As semiconductor technology continues to inch closer to practical limitations in terms of increases in clock speed, architects are increasingly focusing on parallelism in processor architectures to obtain performance improvements. At the chip level, multiple processor cores are often disposed on the same chip, functioning in much the same manner as separate processor chips, or to some extent, as completely separate computers. In addition, even within cores, parallelism is employed through the use of multiple execution units that are specialized to handle certain types of operations. Pipelining is also employed in many instances so that certain operations that may take multiple clock cycles to perform are broken up into stages, enabling other operations to be started prior to completion of earlier operations. Multithreading is also employed to enable multiple instruction streams to be processed in parallel, enabling more overall work to performed in any given clock cycle.
Support the increased parallelism of processor architectures also places unique demands on the software that executes within such architectures, as the communication costs associated with passing data between different hardware threads in a multithreaded architecture can become a bottleneck on overall system performance.
One technique that has been used to facilitate the communication of data between different devices or components implemented within a multithreaded architecture relies on a shared data structure known as a push buffer. For example, a push buffer may be used to convey commands from one device or component (hereinafter referred to as a “host device”) to another device or component (hereinafter referred to as a “target device”). A push buffer has the benefit of requiring a relatively modest amount of shared memory space, along with relatively little synchronization required between the host and target devices.

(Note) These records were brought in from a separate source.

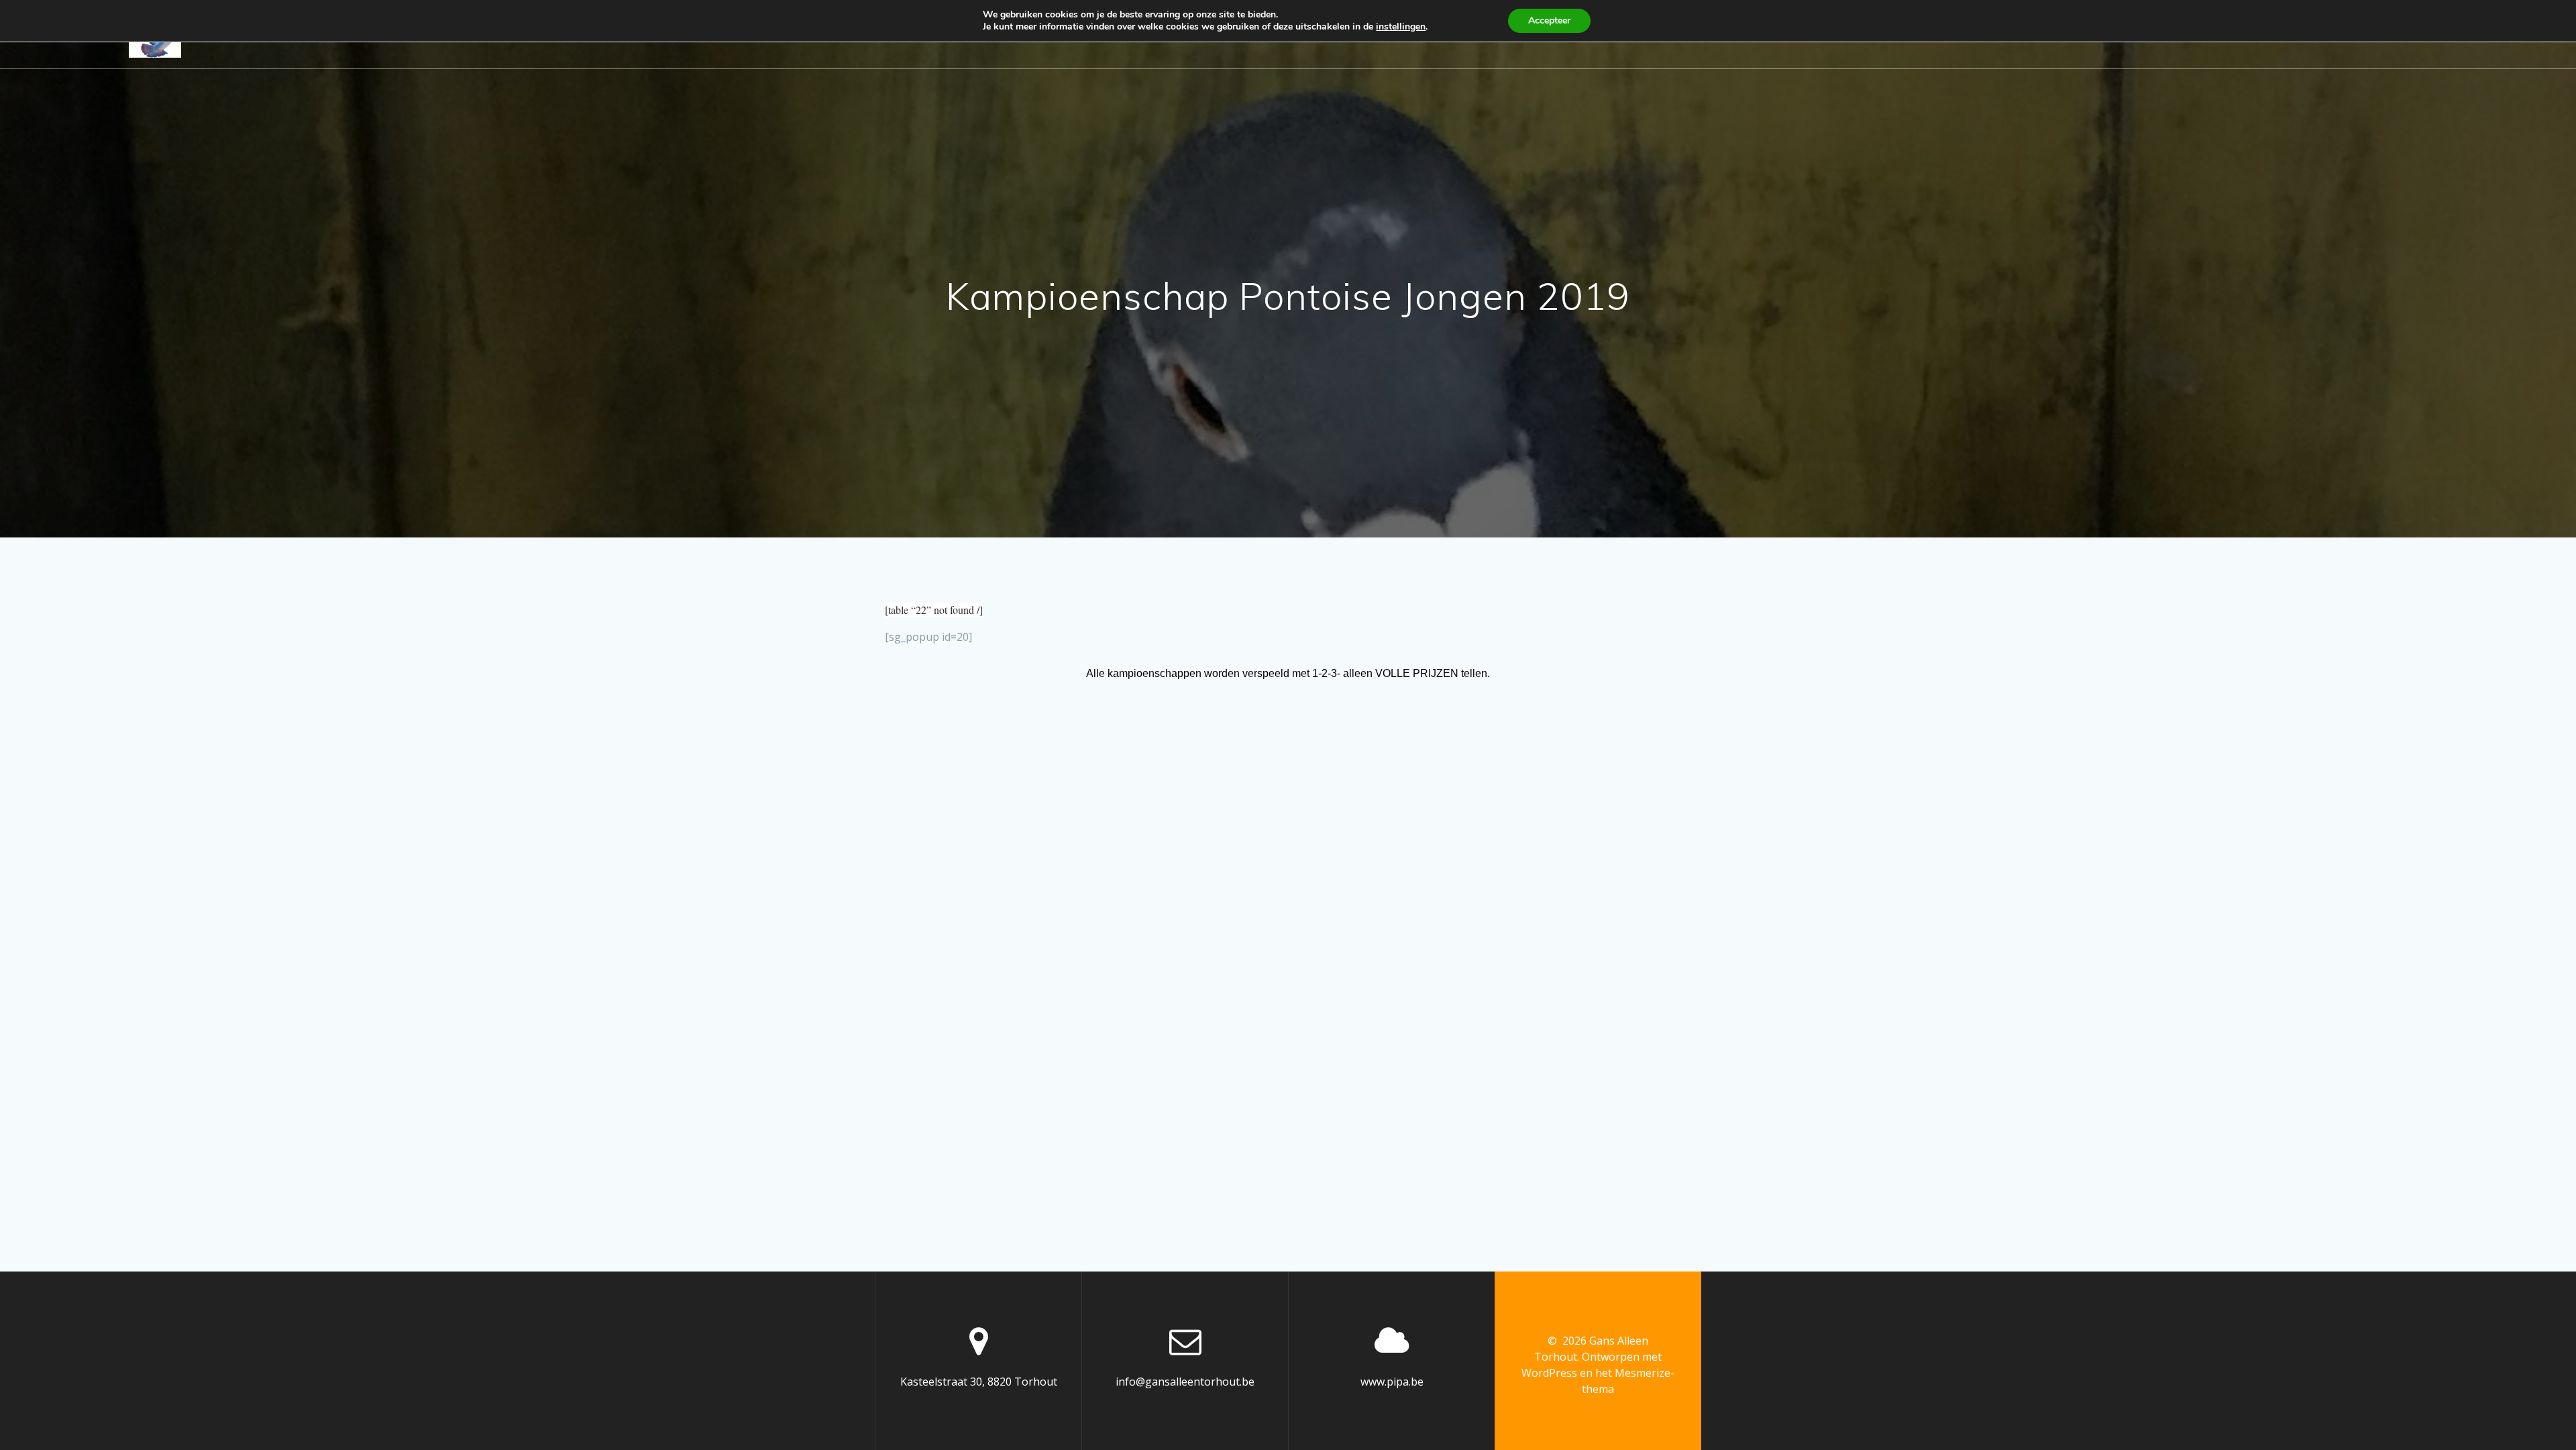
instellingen (1401, 27)
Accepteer (1549, 20)
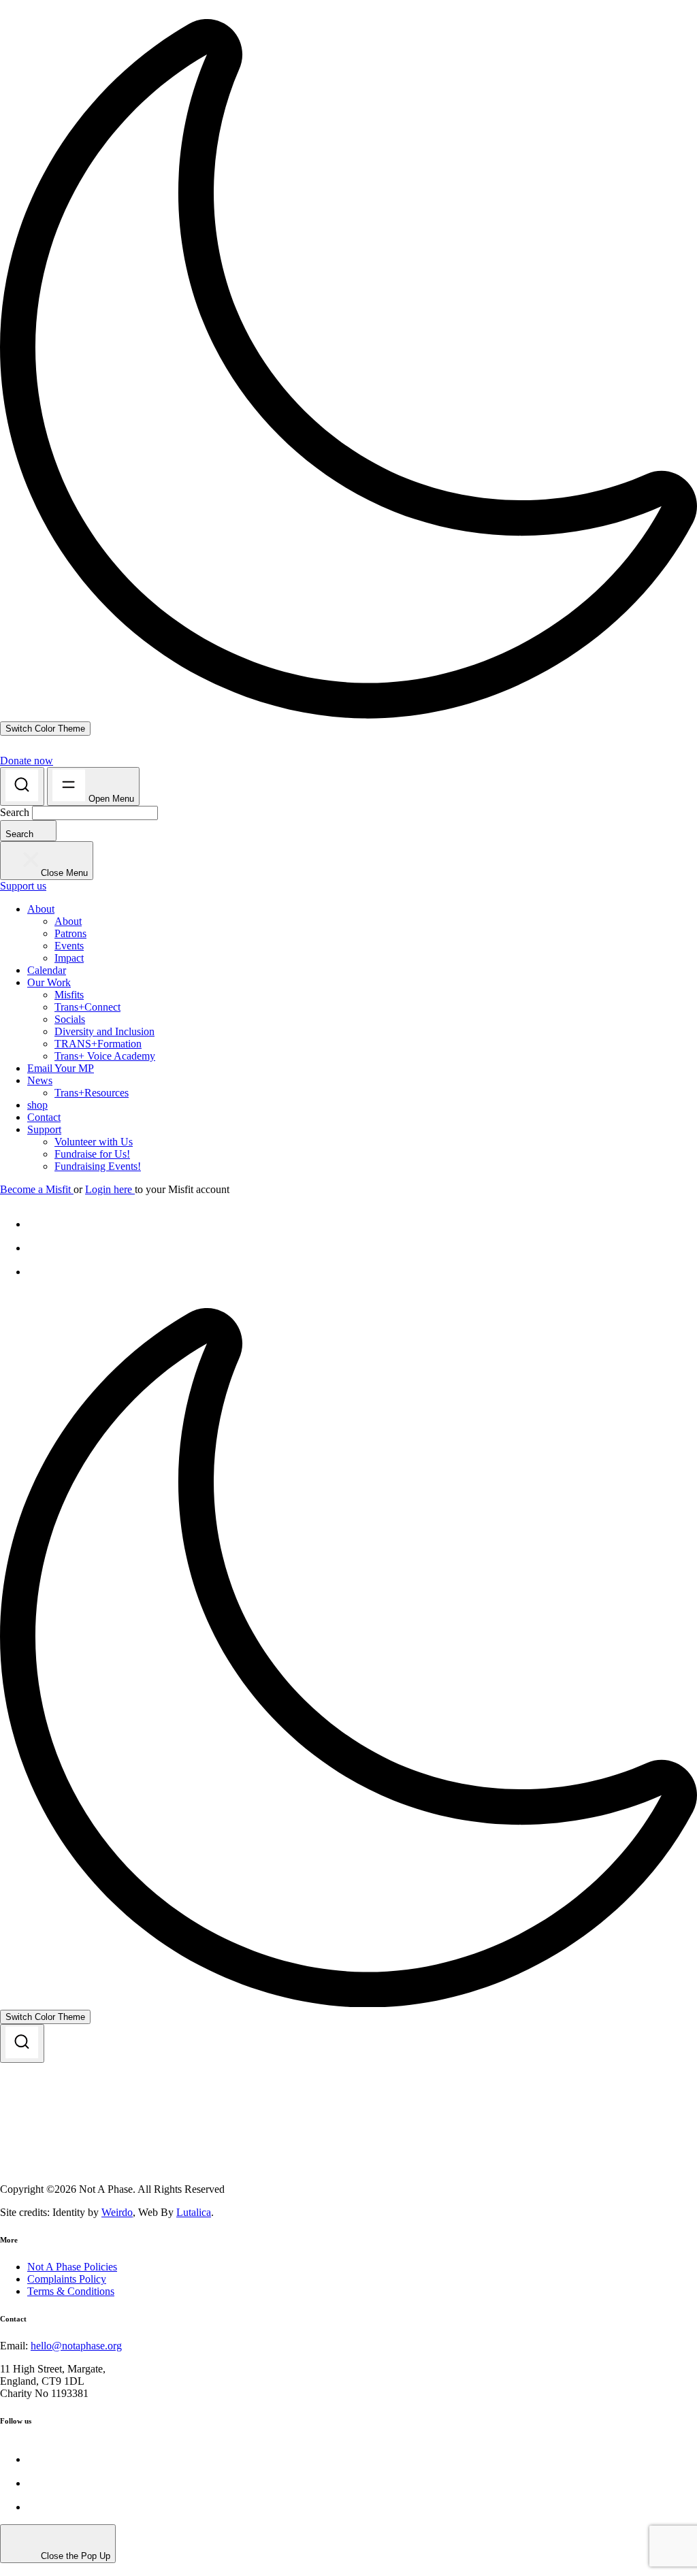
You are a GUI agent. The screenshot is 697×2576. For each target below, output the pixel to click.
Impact (69, 958)
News (39, 1080)
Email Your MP (60, 1068)
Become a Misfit (37, 1189)
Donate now (26, 760)
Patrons (70, 933)
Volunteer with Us (93, 1141)
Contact (44, 1117)
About (40, 909)
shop (37, 1105)
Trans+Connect (87, 1007)
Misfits (69, 994)
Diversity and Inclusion (104, 1031)
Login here (110, 1189)
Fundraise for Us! (92, 1154)
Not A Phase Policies (72, 2266)
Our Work (49, 982)
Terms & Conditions (70, 2291)
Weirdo (117, 2212)
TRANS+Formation (98, 1043)
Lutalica (193, 2212)
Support (44, 1129)
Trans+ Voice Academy (104, 1056)
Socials (69, 1019)
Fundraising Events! (97, 1166)
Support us (23, 886)
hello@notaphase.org (76, 2345)
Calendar (46, 970)
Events (69, 945)
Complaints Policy (66, 2279)
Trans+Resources (91, 1092)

A push buffer may be implemented, for example, as a circular queue, with head and tail pointers used to point to entries in the queue. The head pointer typically points to the first entry in the queue awaiting processing by the target device, and the tail pointer typically points to the last entry in the queue awaiting processing by the target device, or alternatively the next unused entry. A host device thus places a command on the push buffer in the unused entry nearest the last pending entry using the tail pointer, and then updates the tail pointer to reflect the addition of the new command by updating the tail pointer. The target device, on the other hand, retrieves commands from the push buffer based upon the head pointer, and updates the head pointer as commands are pulled from the push buffer. Whenever a head or tail pointer reaches the end of the memory space allocated to the push buffer, the pointer rolls over to the start of the memory space, hence the circular nature of the push buffer.
While push buffers provide a relatively low overhead mechanism for passing commands between independent operating host and target devices, it has been found that push buffers have drawbacks in many applications. First, if a host device does not place commands on a push buffer as quickly as a target device pulls those commands from the push buffer, the target device may become starved for work and execute below its maximum capabilities. Second, in some applications, a host device may need to communicate a variable amount of data to a target device in connection with a given command. Push buffers typically operate most efficiently when entries are fixed in size, so selecting an entry size that is too small for a particular command may require command data to be passed via several commands and entries, lowering performance, while selecting an entry size that is too large to accommodate some commands is wasteful of valuable memory space for other commands having lower memory requirements.
Therefore, a need exists in the art for improved manner of communicating commands from a host device to a target device via a push buffer.